As a passenger on the Sept. 15 flight, Winkel said she highly encourages other female veterans to do so as well.

It’s a sentiment MacDonald echoed.

“Many times when we have our female veterans, they don’t apply as readily as their male counterparts…” she said. “I think that sometimes we forget that women served too and it is good to remind people.”

Air Force veteran and Shawano resident Jim Parmentier served as an air traffic controller in Saigon, Vietnam for 13 months.

Parmentier applied for Old Glory Honor Flights nearly three years ago, and said he was shocked when he received the call for the Aug. 31 flight.

“I was just kind of in awe,” he said. “They said everyone gets picked eventually, but I didn’t expect it to be me. I am just thrilled to go.”

He said he is excited to be with a group of people his age who went through similar experiences.

“That is part of the thrill too,” Parmentier said. “And just thinking about all the people who came before you and some made it and some didn’t… the fact that they know that people do appreciate the freedoms they do have and you contributed something to that freedom is a humbling experience.”

Mail Call

MacDonald said a staple and very important part of the return flight are the Mail Call packages.

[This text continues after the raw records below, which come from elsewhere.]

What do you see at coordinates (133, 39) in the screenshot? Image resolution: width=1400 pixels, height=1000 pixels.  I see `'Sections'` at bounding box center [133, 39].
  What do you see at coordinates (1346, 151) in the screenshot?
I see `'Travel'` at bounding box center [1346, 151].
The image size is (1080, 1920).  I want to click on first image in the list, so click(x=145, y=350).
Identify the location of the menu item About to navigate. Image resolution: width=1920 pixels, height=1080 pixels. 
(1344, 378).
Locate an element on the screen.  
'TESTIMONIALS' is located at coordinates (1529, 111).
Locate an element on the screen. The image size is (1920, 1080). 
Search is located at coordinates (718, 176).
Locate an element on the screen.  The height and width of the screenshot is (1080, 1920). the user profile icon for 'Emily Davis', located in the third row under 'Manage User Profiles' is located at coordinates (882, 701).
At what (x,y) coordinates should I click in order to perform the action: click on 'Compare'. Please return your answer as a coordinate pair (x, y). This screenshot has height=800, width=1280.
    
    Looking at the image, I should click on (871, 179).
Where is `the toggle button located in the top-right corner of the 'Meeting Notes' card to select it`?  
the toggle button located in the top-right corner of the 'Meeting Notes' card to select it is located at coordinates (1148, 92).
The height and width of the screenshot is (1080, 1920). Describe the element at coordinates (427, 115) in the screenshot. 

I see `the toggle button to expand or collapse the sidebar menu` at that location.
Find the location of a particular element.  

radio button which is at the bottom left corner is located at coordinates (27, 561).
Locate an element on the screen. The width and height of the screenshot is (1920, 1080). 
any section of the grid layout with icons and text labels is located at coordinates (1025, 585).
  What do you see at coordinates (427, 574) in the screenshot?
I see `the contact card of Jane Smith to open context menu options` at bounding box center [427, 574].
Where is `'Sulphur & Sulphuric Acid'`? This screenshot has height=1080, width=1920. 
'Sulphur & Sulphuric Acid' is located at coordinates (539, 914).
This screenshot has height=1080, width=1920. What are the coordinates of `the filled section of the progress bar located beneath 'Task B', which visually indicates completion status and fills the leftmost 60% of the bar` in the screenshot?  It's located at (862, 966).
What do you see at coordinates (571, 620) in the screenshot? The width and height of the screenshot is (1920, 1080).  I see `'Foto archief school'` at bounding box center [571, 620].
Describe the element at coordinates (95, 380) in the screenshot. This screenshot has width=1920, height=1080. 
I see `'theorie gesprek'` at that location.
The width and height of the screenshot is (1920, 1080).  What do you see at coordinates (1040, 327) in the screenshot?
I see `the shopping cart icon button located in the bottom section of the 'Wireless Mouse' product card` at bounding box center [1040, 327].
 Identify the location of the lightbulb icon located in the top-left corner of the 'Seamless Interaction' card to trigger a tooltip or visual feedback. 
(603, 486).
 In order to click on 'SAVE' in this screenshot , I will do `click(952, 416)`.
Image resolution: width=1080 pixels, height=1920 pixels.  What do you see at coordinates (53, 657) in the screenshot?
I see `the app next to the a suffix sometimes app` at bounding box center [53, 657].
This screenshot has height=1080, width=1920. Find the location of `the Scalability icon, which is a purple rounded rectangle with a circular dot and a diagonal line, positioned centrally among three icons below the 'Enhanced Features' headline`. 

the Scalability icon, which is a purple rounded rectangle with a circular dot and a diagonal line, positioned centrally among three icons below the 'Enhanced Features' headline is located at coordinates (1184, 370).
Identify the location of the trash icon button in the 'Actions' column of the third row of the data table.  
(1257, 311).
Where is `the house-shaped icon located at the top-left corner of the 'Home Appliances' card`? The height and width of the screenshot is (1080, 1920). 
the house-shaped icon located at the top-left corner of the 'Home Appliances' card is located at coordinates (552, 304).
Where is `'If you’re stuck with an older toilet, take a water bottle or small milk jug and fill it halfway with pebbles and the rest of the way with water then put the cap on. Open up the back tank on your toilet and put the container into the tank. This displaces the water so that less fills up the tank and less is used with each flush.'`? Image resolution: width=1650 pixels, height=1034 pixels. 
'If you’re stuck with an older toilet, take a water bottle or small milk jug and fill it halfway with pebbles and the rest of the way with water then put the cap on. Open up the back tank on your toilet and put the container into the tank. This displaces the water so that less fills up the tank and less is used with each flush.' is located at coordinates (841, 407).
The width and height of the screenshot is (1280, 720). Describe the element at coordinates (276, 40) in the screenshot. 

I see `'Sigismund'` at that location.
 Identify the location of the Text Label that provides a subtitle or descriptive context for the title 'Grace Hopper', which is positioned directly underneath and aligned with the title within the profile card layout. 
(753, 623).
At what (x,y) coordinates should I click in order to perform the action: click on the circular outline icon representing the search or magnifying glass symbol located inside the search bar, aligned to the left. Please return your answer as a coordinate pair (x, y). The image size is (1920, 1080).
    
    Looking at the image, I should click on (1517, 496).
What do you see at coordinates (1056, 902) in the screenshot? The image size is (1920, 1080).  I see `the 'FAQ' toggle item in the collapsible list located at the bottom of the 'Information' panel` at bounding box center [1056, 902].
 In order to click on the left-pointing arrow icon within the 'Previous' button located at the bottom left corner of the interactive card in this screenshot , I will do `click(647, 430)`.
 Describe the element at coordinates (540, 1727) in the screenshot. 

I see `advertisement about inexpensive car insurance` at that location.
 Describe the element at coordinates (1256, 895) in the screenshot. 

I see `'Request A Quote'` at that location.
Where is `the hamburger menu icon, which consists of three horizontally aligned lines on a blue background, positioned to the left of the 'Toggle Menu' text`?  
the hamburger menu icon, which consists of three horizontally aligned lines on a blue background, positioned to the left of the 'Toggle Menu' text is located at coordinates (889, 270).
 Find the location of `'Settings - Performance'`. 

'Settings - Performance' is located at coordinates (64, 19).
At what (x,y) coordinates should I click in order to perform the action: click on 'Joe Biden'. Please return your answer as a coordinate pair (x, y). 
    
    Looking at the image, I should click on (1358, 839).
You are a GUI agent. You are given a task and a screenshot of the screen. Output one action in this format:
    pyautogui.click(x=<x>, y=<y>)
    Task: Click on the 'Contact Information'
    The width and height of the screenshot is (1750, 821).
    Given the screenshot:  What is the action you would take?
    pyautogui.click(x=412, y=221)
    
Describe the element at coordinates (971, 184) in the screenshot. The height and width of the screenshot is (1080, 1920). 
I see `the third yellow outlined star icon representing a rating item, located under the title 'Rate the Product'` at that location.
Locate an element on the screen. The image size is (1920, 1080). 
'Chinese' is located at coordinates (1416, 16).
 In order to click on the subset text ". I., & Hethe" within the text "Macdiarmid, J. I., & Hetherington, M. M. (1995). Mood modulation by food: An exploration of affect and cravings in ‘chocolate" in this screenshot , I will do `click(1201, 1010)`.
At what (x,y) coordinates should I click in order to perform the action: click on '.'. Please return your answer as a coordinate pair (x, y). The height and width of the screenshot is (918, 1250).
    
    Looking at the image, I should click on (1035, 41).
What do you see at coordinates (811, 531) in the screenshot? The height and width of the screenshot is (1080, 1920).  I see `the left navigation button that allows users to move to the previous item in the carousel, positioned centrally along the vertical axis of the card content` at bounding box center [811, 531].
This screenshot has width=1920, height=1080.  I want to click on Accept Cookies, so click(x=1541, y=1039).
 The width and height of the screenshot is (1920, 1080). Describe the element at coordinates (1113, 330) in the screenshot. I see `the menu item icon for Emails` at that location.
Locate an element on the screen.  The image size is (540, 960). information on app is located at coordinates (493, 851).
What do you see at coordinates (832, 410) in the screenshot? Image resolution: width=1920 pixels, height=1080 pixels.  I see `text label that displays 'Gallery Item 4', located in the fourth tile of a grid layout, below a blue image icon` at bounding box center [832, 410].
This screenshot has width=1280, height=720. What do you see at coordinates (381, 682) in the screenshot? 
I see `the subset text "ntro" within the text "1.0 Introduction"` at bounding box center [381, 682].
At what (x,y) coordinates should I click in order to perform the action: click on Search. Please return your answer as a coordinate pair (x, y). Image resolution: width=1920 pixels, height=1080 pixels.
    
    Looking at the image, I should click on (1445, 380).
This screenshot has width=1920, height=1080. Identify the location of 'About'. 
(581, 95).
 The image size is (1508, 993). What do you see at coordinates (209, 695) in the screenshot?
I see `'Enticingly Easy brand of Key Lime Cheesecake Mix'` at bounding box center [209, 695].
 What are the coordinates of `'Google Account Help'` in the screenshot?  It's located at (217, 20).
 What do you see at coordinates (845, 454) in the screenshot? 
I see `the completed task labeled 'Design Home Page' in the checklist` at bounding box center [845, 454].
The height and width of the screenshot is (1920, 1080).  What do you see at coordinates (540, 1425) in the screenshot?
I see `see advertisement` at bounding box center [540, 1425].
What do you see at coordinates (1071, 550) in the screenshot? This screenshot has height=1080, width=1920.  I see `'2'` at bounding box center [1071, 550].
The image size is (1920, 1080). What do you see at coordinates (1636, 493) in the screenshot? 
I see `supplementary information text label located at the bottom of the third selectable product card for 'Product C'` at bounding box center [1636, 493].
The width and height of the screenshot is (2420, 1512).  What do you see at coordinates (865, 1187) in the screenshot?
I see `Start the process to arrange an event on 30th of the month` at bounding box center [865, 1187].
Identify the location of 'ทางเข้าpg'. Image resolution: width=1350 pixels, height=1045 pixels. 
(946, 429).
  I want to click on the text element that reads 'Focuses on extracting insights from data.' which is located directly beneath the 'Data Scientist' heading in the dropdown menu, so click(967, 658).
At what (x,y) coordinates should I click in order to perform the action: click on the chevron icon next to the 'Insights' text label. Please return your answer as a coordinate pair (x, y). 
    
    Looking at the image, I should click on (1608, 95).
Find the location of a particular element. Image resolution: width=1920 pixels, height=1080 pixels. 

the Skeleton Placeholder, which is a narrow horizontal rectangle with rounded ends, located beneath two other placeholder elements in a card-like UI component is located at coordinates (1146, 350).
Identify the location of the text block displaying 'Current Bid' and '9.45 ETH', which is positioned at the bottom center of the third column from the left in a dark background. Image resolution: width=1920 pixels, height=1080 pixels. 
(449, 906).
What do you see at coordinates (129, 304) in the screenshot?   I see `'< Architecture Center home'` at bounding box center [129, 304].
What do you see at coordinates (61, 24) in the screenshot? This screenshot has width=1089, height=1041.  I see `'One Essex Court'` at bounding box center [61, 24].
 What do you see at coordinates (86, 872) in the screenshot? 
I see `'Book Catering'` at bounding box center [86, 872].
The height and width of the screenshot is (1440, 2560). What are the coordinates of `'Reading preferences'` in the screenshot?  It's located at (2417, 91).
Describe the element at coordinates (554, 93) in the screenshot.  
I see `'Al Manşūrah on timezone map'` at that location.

She said it is made up of cards and letters from family, friends, neighbors and others expressing their appreciation and thanks for the veteran’s service – a throwback to how they received news from home when they were deployed.

“What I love about Mail Call is it really focuses on the veteran, because we don’t really take the time as a society to tell them how much we appreciate their service and this is one really great way families and friends can show that appreciation to their veterans,” MacDonald said.
MacDonald said volunteers make sure every veteran receives a Mail Call package.

Family, friends and the general public are encouraged to welcome home their local heroes at the Appleton International Airport for all three flights.

Return flights land around 8:30 p.m.

Masks are required for all airport visitors.